Google.Cloud.Spanner.Data
Google.Cloud.Spanner.Data
is the ADO.NET provider for Cloud Spanner. It is the recommended
package for regular Cloud Spanner database access from .NET.
Note:
This documentation is for version 3.5.0
of the library.
Some samples may not work with other versions.
The Google.Cloud.Spanner.Admin.Instance.V1 package should be used for Cloud Spanner instance administration, such as creating or deleting instances.
Installation
Install the Google.Cloud.Spanner.Data
package from NuGet. Add it to
your project in the normal way (for example by right-clicking on the
project in Visual Studio and choosing "Manage NuGet Packages...").
Authentication
When running on Google Cloud Platform, no action needs to be taken to authenticate.
Otherwise, the simplest way of authenticating your API calls is to
download a service account JSON file then set the GOOGLE_APPLICATION_CREDENTIALS
environment variable to refer to it.
The credentials will automatically be used to authenticate. See the Getting Started With
Authentication guide for more details.
Getting started
Operations generally follow ADO.NET conventions. However Cloud Spanner does not support DML (eg. "INSERT INTO ..."). Therefore you should use the corresponding API on SpannerConnection to create ADO command objects instead of setting CommandText manually.
See examples below:
Sample code
Once you have created your Google Cloud Project and Spanner Instance using the web console, you can start using the ADO.NET provider to create and modify a Cloud Spanner database.
Creating a Database and Table
using (SpannerConnection connection = new SpannerConnection(connectionString))
{
SpannerCommand createDbCmd = connection.CreateDdlCommand($"CREATE DATABASE {databaseName}");
await createDbCmd.ExecuteNonQueryAsync();
SpannerCommand createTableCmd = connection.CreateDdlCommand(
@"CREATE TABLE TestTable (
Key STRING(MAX) NOT NULL,
StringValue STRING(MAX),
Int64Value INT64,
) PRIMARY KEY (Key)");
await createTableCmd.ExecuteNonQueryAsync();
}
DataAdapter support (.NET 4.5+ only)
Cloud Spanner supports a limited DataAdapter that provides basic CRUD operations on any table. Create a SpannerDataAdapter with the target table and its primary keys.
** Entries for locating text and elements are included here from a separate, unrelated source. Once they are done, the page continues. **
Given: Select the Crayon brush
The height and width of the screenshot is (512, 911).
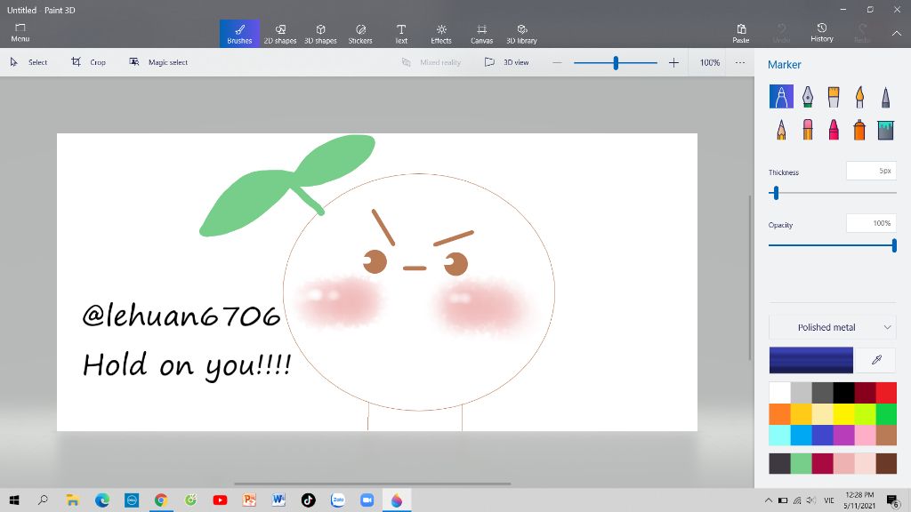Looking at the screenshot, I should click(x=834, y=130).
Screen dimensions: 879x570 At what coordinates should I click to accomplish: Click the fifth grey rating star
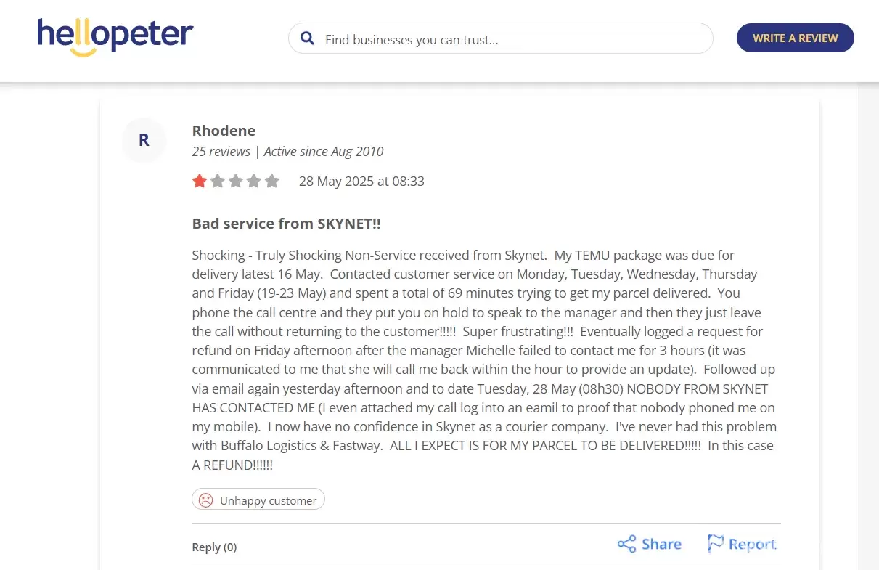click(271, 181)
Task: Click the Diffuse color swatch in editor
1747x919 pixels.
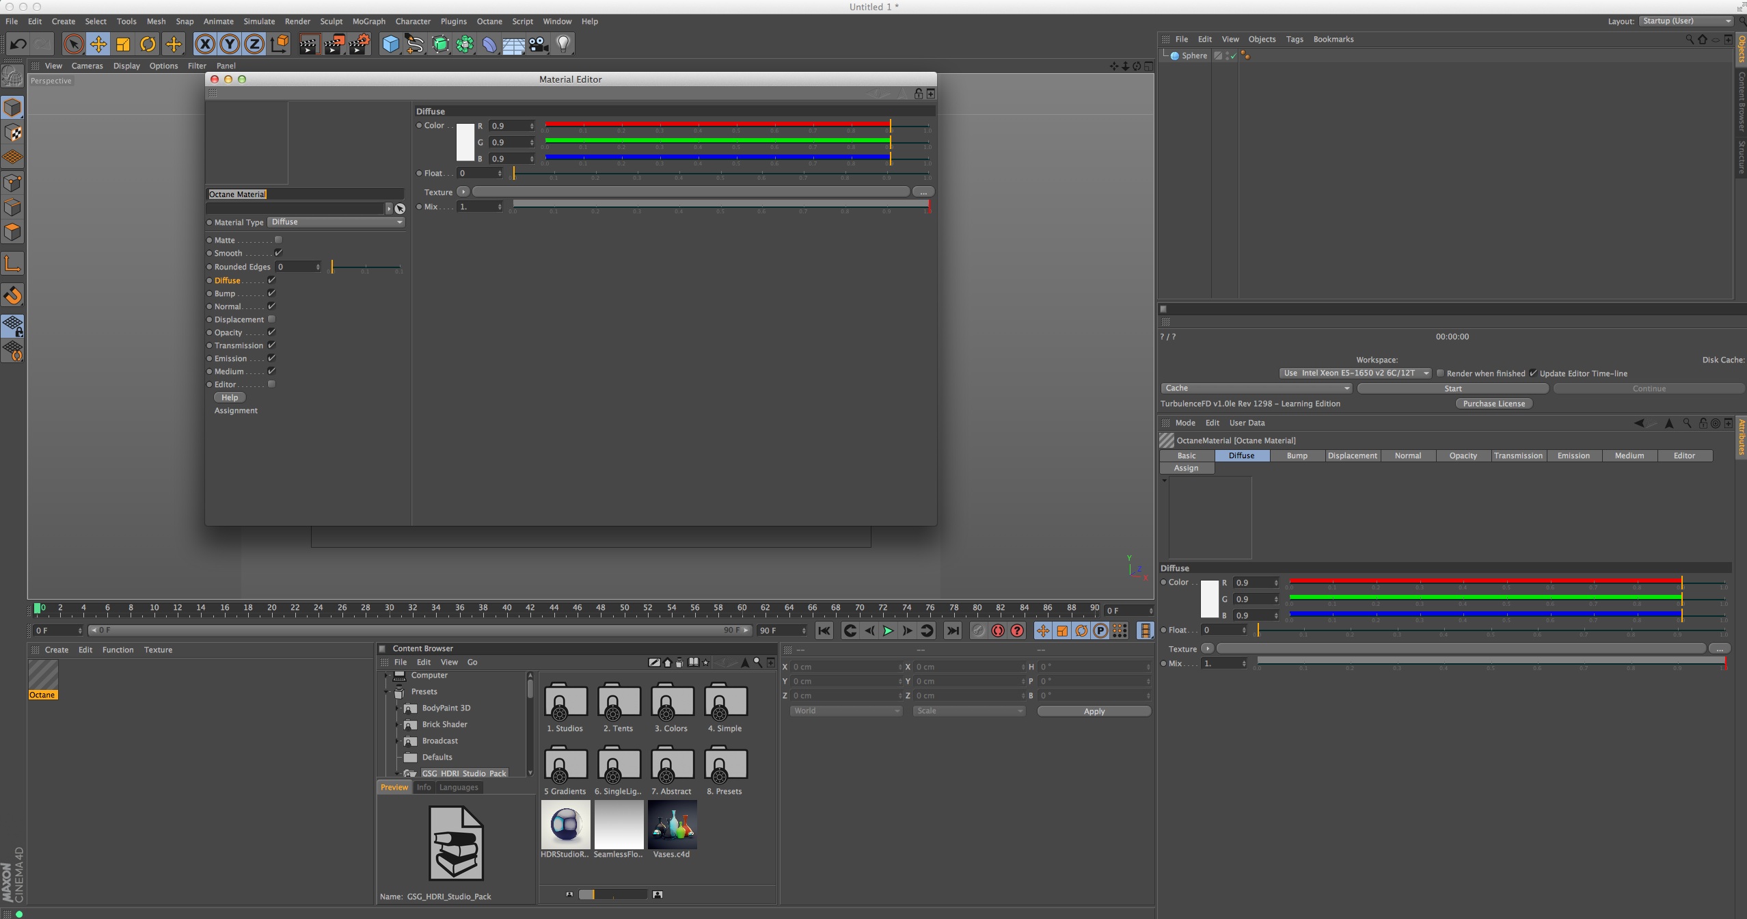Action: 465,142
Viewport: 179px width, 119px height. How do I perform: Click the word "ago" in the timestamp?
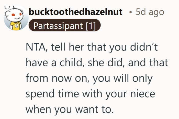[x=156, y=12]
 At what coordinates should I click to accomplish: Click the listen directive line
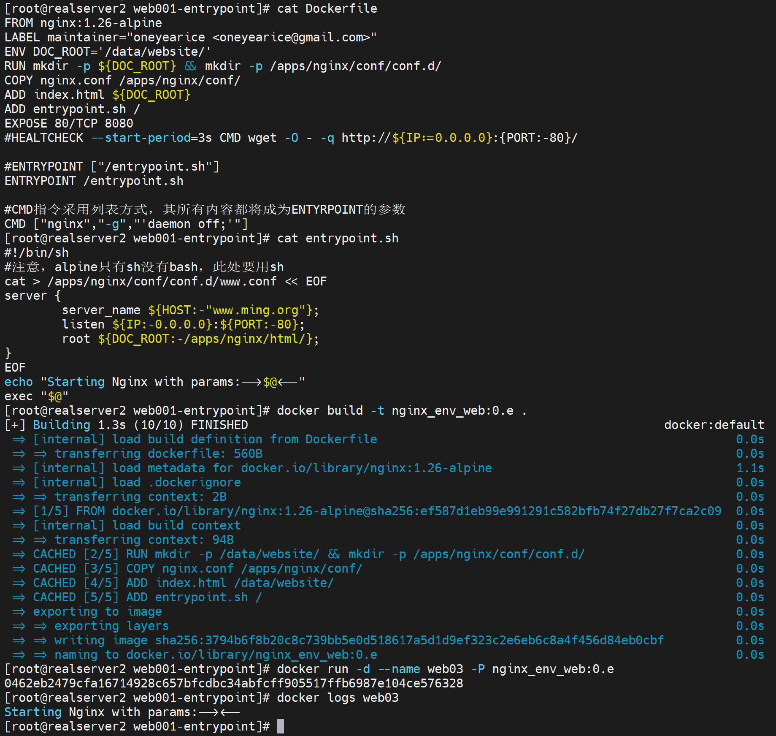[x=183, y=324]
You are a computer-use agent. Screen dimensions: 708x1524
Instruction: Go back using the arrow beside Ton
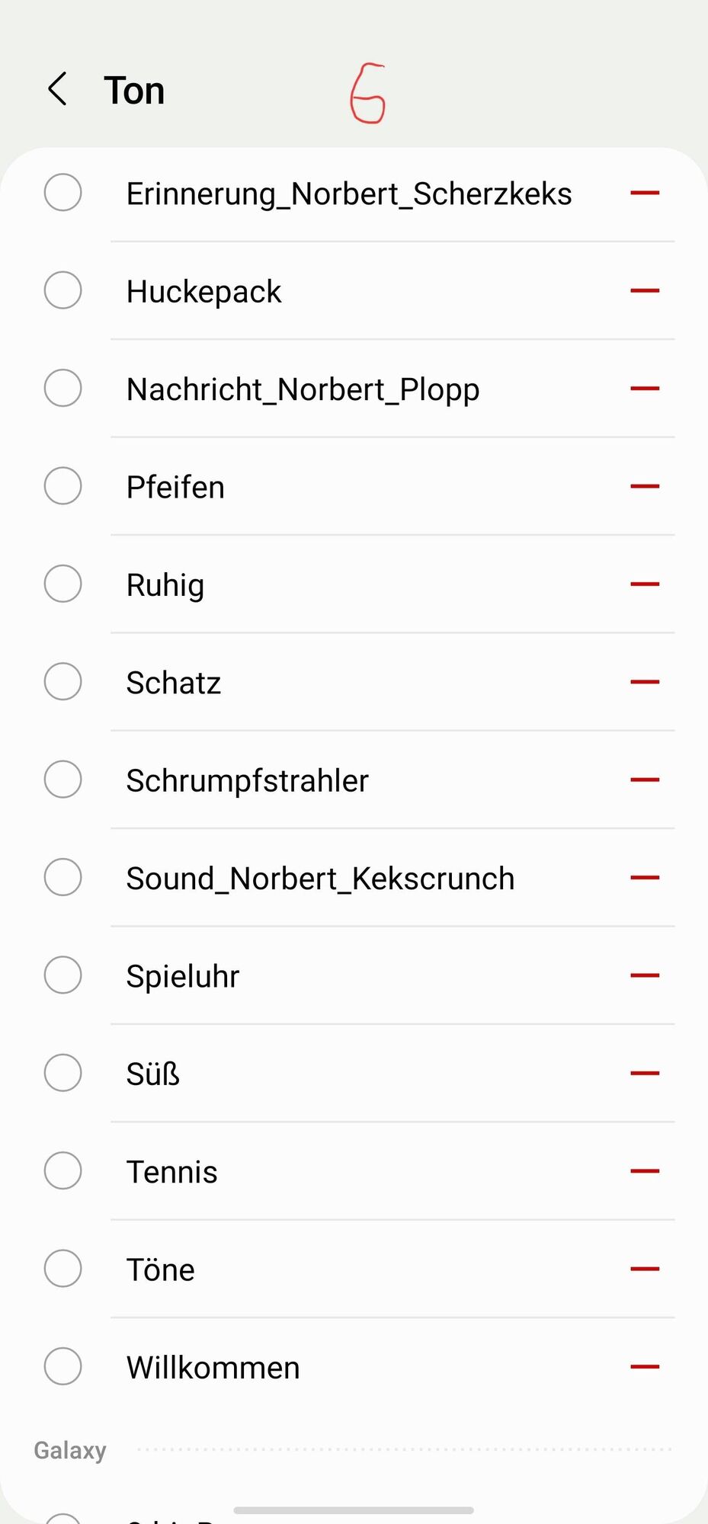tap(57, 90)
You may replace any commands provided by SpannerDataAdapter with your own custom commands.
using (SpannerConnection connection = new SpannerConnection(connectionString))
{
DataSet untypedDataSet = new DataSet();
// Provide the name of the Cloud Spanner table and primary key column names.
SpannerDataAdapter adapter = new SpannerDataAdapter(connection, "TestTable", "Key");
adapter.Fill(untypedDataSet);
// Insert a row
DataRow row = untypedDataSet.Tables[0].NewRow();
row["Key"] = Guid.NewGuid().ToString("N");
row["StringValue"] = "New String Value";
row["Int64Value"] = 0L;
untypedDataSet.Tables[0].Rows.Add(row);
adapter.Update(untypedDataSet.Tables[0]);
}
Modifying data
Cloud Spanner supports two approaches to modifying data: DML, and direct row modifications.
DML
DML is capable of affecting multiple rows with a single command. For example, you could delete all rows matching a query, or update rows to set the value of one column equal to another one.
DML can be executed in standard mode using ExecuteNonQuery
or ExecuteNonQueryAsync
:
using (SpannerConnection connection = new SpannerConnection(connectionString))
{
await connection.OpenAsync();
// If the transaction is aborted, RunWithRetriableTransactionAsync will
// retry the whole unit of work with a fresh transaction each time.
// Please be aware that the whole unit of work needs to be prepared
// to be called more than once.
await connection.RunWithRetriableTransactionAsync(async transaction =>
{
SpannerCommand cmd = connection.CreateDmlCommand(
"UPDATE TestTable SET StringValue='Updated' WHERE Int64Value=@value");
cmd.Parameters.Add("value", SpannerDbType.Int64, 10);
cmd.Transaction = transaction;
int rowsAffected = await cmd.ExecuteNonQueryAsync();
Console.WriteLine($"{rowsAffected} rows updated...");
});
}
It is recommended that you execute DML statements within a retriable transaction. Queries within the same transaction are able to observe the changes already made by DML statements, and later DML statements can use the values created or updated by earlier ones. Also, if the transaction is aborted at any point, the whole unit of work will be retried automatically. Note that the code executing within a retriable transaction needs to be prepared to be called more than once. Please read the Cloud Spanner user documentation for details on when and why transactions can be aborted.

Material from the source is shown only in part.